I’ll give you an example. I once befriended one of these “betas.” I was in a relationship with a young woman I adored. She had friends. Friends have boyfriends. One of these boyfriends was a beta. By no fault of my own, this freak of evolution made his way into my personal space. On an evening when yours truly was not present, there was an incident. A bad one. An ex-boyfriend came calling. In a drunken rage, he persisted to split her eye open, while her beta, man child, fled the scene in pursuit of his own safety. Yours truly (myself) then spent the better part of a week in rabid search of the abuser. Man child just couldn’t stack up when the chips were down.
The word shameful is an almost blasphemous understatement. Yet, this is the modus operandi of the beta. Danger equals run. Forget the beautiful woman whom you share a bed with. This same woman who gives you her body at night, and dreams of a future with you. That guy is scary, “Run doood!”
Yet I see it among men my age as well. I hear things like, “I’d love to own a handgun, but my wife won’t let me.” Men who are afraid to excercise a mere opinion, in their own homes. Or, heaven forbid, live on mutual terms with their female counterparts. No, they avoid conflict at all costs. Even when this conflict is a civil discussion, where they may be forced to man up and voice an opinion. That causes feelings, sometimes feelings are scary. Feelings equal conflict. Conflict equals Run. And when they’re not running away, they’re avoiding at all costs.
I’ve seen these same men let their wives go to bars with men they’ve never met. “She’d never cheat on me.” OK guy, you go to the bar with a random hottie sometime. What’s that? Oh right, you have housework to do, silly me.
To the beta, masculinity is not only foreign, it’s the enemy. It’s something they can never be. The idea of firing a rifle, or killing their own food, is on par with shoving a rocket up his ass and flying to the moon. It’s never going to happen, no matter how big his girlfriend’s strap-on is. So they view these things as outdated, mysogonistic. “and like, soooooo 20th Century.”
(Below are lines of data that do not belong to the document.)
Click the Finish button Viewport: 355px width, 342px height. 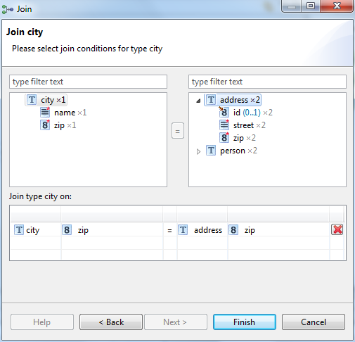tap(245, 322)
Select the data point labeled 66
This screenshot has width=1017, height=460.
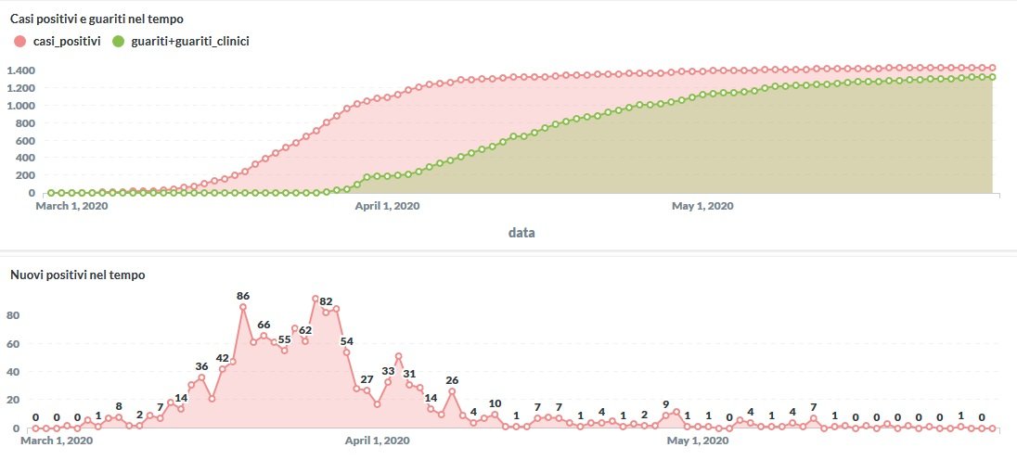pos(264,336)
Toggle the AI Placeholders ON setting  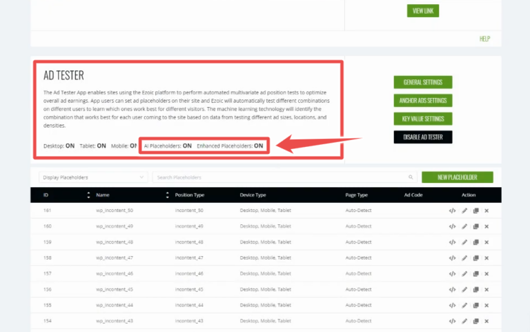click(x=187, y=146)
I’m not the most masculine guy. I stand five foot ten, and weigh a whopping 160 pounds soaking wet. But I’ve known danger, my friends. And I’ve known fear. I remember when my son was still a baby. We were caught in a bad storm. I remember parking my car near an overpass, while a tornado raged near by. We played peek-a-boo, while he smiled and laughed. I was terrified, he was not. As men, we can know fear and mortal terror. We cannot, however, run. There are times when the storm, or battle will rage, and we must look the Devil in the eyes while the bullets soar past our face. It’s not an easy task, but it’s our duty.
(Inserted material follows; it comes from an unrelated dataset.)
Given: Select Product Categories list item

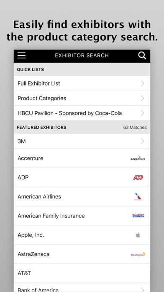Looking at the screenshot, I should click(82, 98).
To the beta, this is not possible. To him, self-preservation is key, no matter the cost. Yet there’s a vast difference between “macho” and masculine. Masculine is natural. “Macho” is insecurity. Normal men see through it. It’s the loud, chest-pounding, obnoxious guy who generally falls first. His fragile ego is like glass. I put him below the beta. At least the beta knows his insignificance.
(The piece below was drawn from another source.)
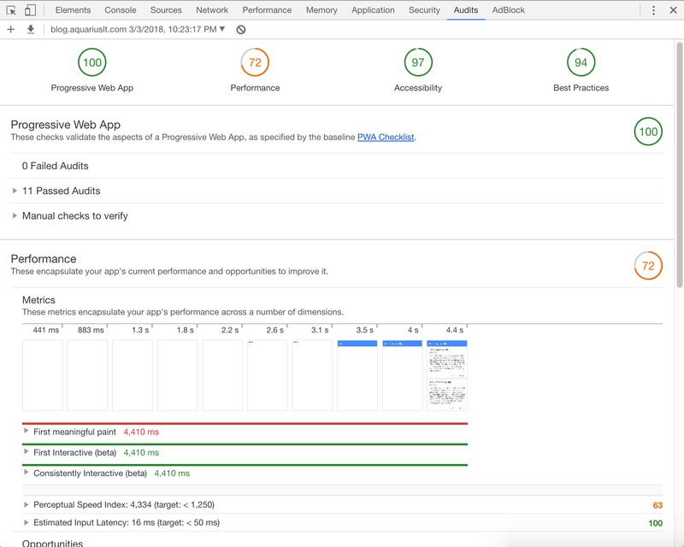Screen dimensions: 684x547
Task: Open the PWA Checklist link
Action: [x=386, y=137]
However, the beta respects women (as we all should). But his “respect” is a product of fear. Surely, he can’t have his own opinion. Opinions lead to conversation. Conversations lead us to emotion. Raw emotion leads to passion. Passion can soon spiral out of control into responsibility. This has no place in the beta’s life. A dull, meager existence, void of conflict is the end game. “Sure, I’ll wear a pink hat and hold your umbrella.”
“By all means, go to the bar with a strange guy. Dinner will be ready when you get home.”
Yet, I like betas. They’ve thinned the competition. Trust me, guys. Your girlfriends’ know you’re pussies. You’re a place-holder. A doormat, if you will. You’re not permanent. She will find a real man, eventually. You’ll fail her when the chips are down. At some point, she’ll meet someone else. A man wearing work boots, with dirty, bleeding hands. The type of man who comes home smelling like diesel fuel and rust. She’ll look at you one night and wonder “Is this an investment, or a liability?”
Your pretty hair and girlish figure won’t cut it anymore. The faded Obama sticker on your Prius will come to represent an experiment in manhood that has run it’s course. She’ll move on to better things. You’ll be reduced to the company of your male peers. Sitting in coffee houses, discussing Austrian economics, and the future of socialism. She needs someone who can make her feel safe. She wants to feel feminine, and you just don’t make the cut.
It’s quite obvious, I’m no feminist. Nor am I a sexist. I view women as my equal. I also don’t claim to understand women. But I understand raw emotion, and human instinct. We like to feel secure. I know this, because I was once a child. I remember the security I felt in the presence of my elder males. Be it my father or my uncles. I remember the smell of motor oil, and black powder. I remember my father’s tattered work boots, or his Ruger revolver lying on the kitchen table. And I remember the sense of security I felt in his presence.
I’ll tell you a secret, fellas. Women like this feeling too. No matter how much they hate to admit it. They want a man who will hold them close at night, and make them feel like the queen of their own world. I can assure you, no beta male cuckboy is fit for a throne in their eyes.
Nor are most of you even fit to kiss the very ground she walks on. But they’ll let you, for now……..
So hang on tight to your soy mocha latte, and have a bag packed. You’re not permanent, you’re just a human fidget spinner, to be played with and forgotten. A Manthropological mistake.